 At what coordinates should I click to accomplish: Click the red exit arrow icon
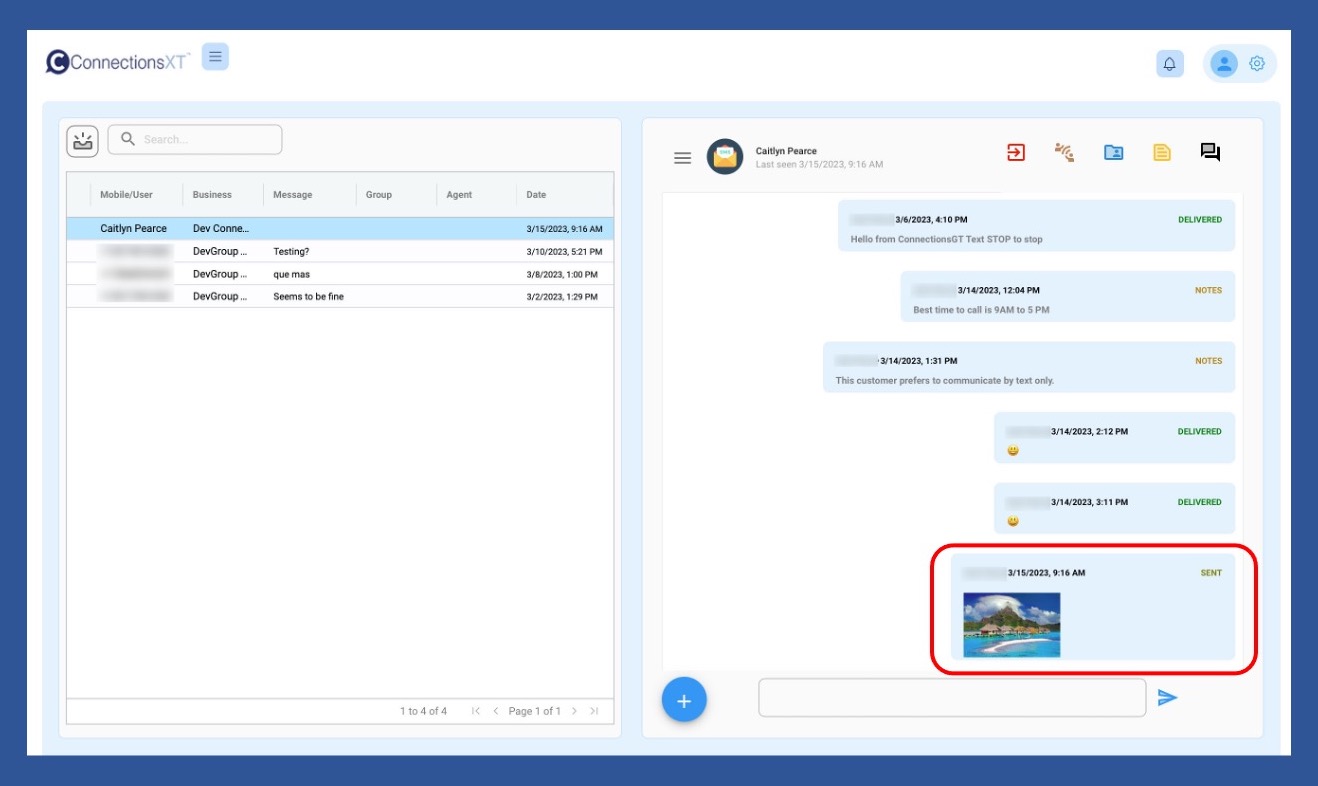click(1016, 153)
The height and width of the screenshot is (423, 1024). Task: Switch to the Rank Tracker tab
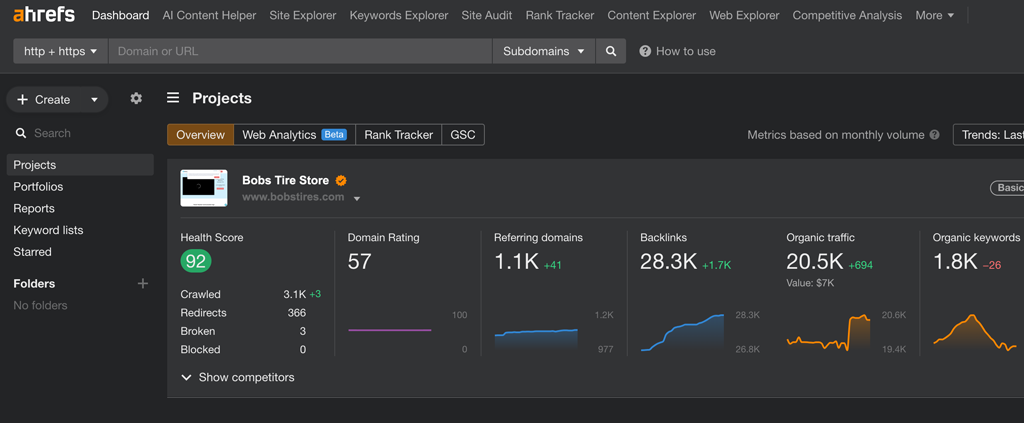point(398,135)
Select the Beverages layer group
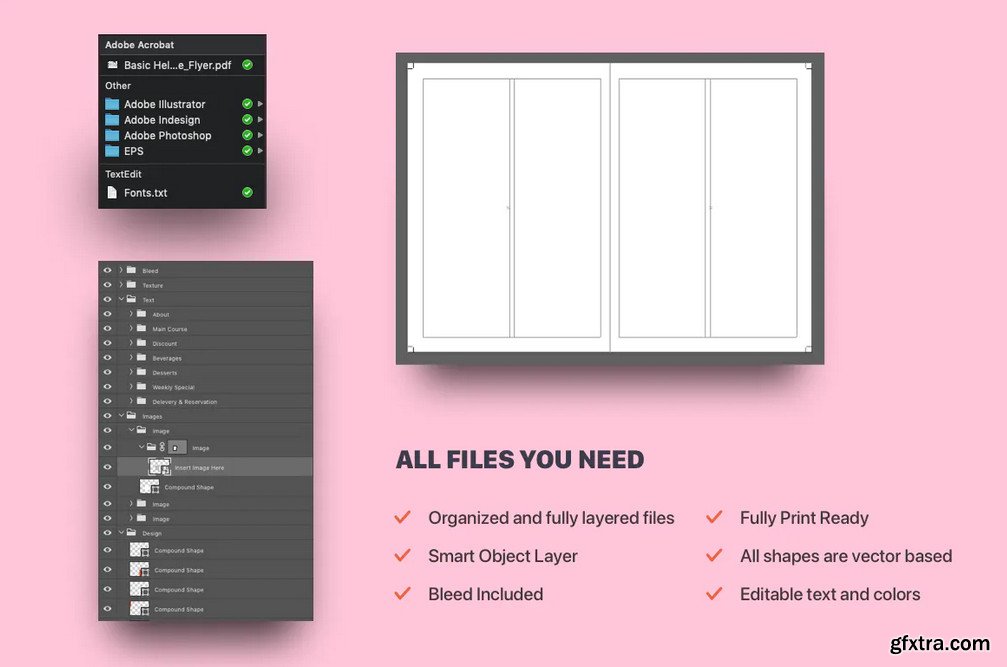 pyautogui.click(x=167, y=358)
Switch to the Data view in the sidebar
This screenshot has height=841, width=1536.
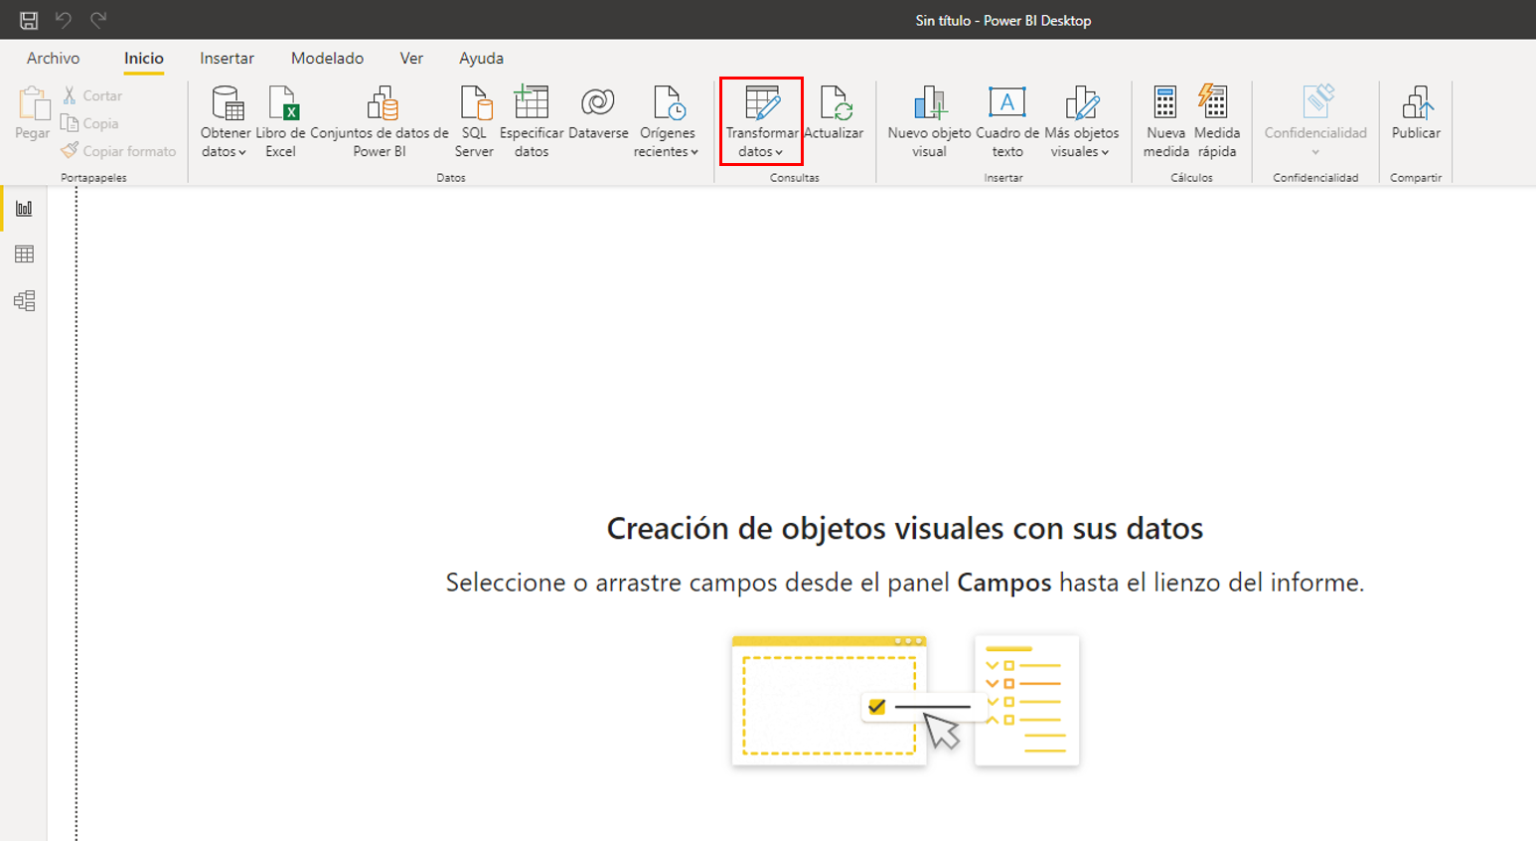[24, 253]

*-*-*

Rewrite every line of the listing above, replacing "screenshot" with "image" and changing nothing else. Omit the pictures.

ANSWER TO THE PROBLEM.
 At what coordinates should I click to accomplish: Click the red exit arrow icon
click(1016, 153)
The height and width of the image is (423, 1024). Task: Switch to the Rank Tracker tab
point(398,135)
Select the Beverages layer group
 pyautogui.click(x=167, y=358)
Switch to the Data view in the sidebar
This image has height=841, width=1536.
[24, 253]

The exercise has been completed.